By Anthony Carrico
http://memebeam.org/acarrico/doc/json-talk.html
Here are the two examples from RFC4627:
"This is a JSON object:"
{"Image":
{"Width": 800,
"Height": 600,
"Title": "View from 15th Floor",
"Thumbnail":
{"Url": "http://www.example.com/image/481989943",
"Height": 125,
"Width": "100"},
"IDs": [116, 943, 234, 38793]}}
"Its Image member is an object whose Thumbnail member is an object and whose IDs member is an array of numbers."
"This is a JSON array containing two objects:"
[{"precision": "zip",
"Latitude": 37.7668,
"Longitude": -122.3959,
"Address": "",
"City": "SAN FRANCISCO",
"State": "CA",
"Zip": "94107",
"Country": "US"},
{"precision": "zip",
"Latitude": 37.371991,
"Longitude": -122.026020,
"Address": "",
"City": "SUNNYVALE",
"State": "CA",
"Zip": "94085",
"Country": "US"}]
2001 Douglas Crockford started using JavaScript object literals for data messages, calling it JSML (JavaScriptMessageLanguage), but that acronym was taken, so Chip Morningstar suggested JSON (JavaScript Object Notation).
2002 Douglas Crockford set up json.org, and he writes, "with no other promotion or proselytizing JSON has become an international stardard, displacing XML in a growing number of applications. Lots of people independently discovered that it was just what they needed."
2006 The Internet Society published Douglas Crockford's, The application/json Media Type for JavaScript Object Notation (JSON) as RFC4627.
No. JSON shares syntax with JavaScript literals, but this fact isn't important if you don't happen to be working in JavaScript. Again, JSON is compeletely language independent.
JSON parsing and serialization procedures have been written for many programming languages. You could probably write one yourself very quickly. You can use recursive descent (except for some comma/colon line noise).
JSON's model seems to map directly on to programming language concepts. Arrays are sequences, and objects are records or structures. Contrast this with XML's elements, which are a sort of hybrid--every XML element is a set of named attributes and a sequence of children.

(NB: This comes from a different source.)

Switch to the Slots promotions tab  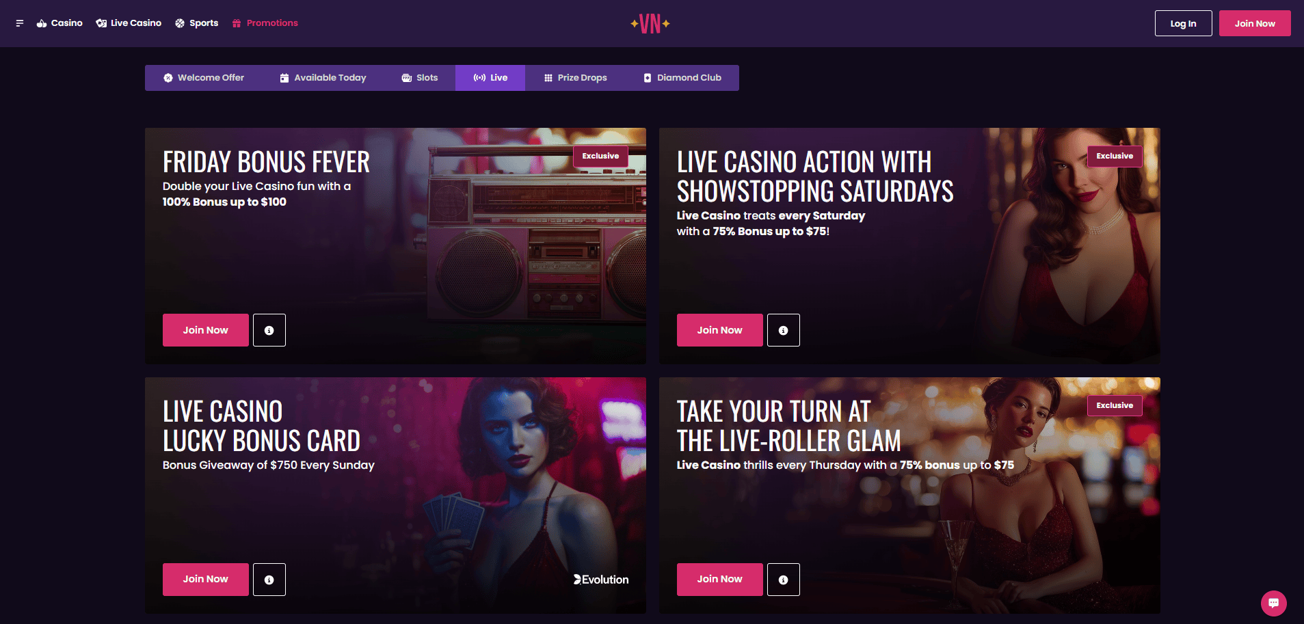click(420, 78)
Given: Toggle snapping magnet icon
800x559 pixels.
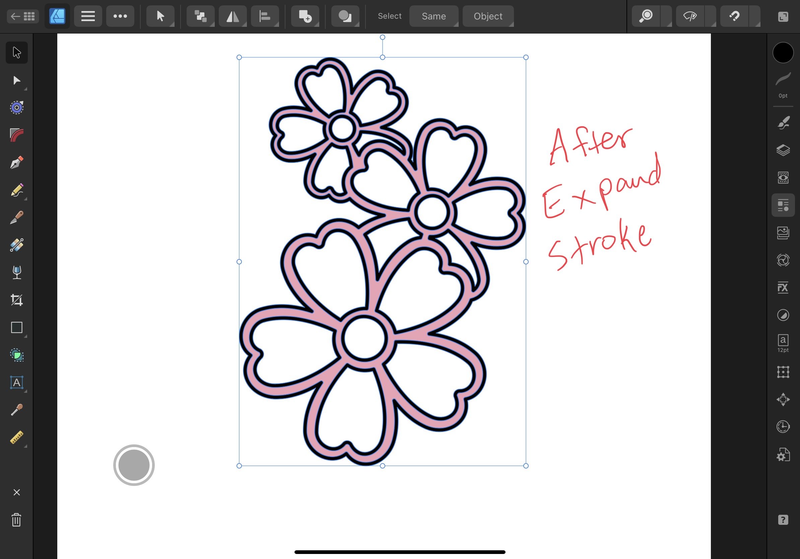Looking at the screenshot, I should (x=734, y=16).
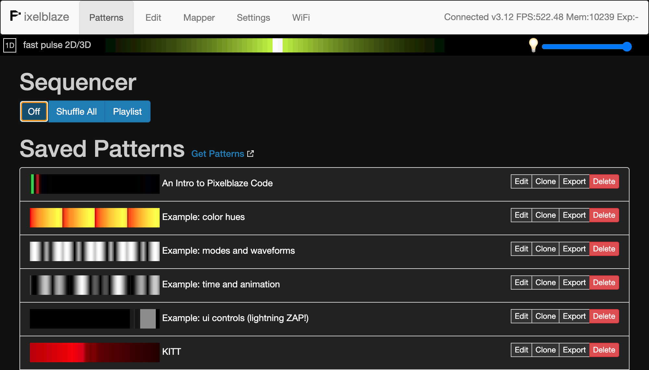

However, remember that in many programming languages, objects have a (static or dynamic) type. In XML, element names are a very natural way to model type tags. In JSON, you have to pick some convention if you want this feature. In the first example above, the outer object is really just an "Image" tag enveloping the data. In the second, presumably the application expects exactly this particular set of data, or if it is polymorphic it must identify the type according to the particular set of member names.
There currently is no schema language associated with JSON. To quote Crockford: (source):
Re: JSON, schemas & RELAX NG
> I am interested in defining the expected structure
> of JSON objects in a way that can be programmatically
> introspected. Such definitions could be used for
> validation and for other purposes.
Early on I designed a schema notation for JSON in JSON. But on
reflection, it didn't appear to do anything that an application
shouldn't already be doing in the process of checking its inputs. So,
it having little apparent value, I didn't implement it.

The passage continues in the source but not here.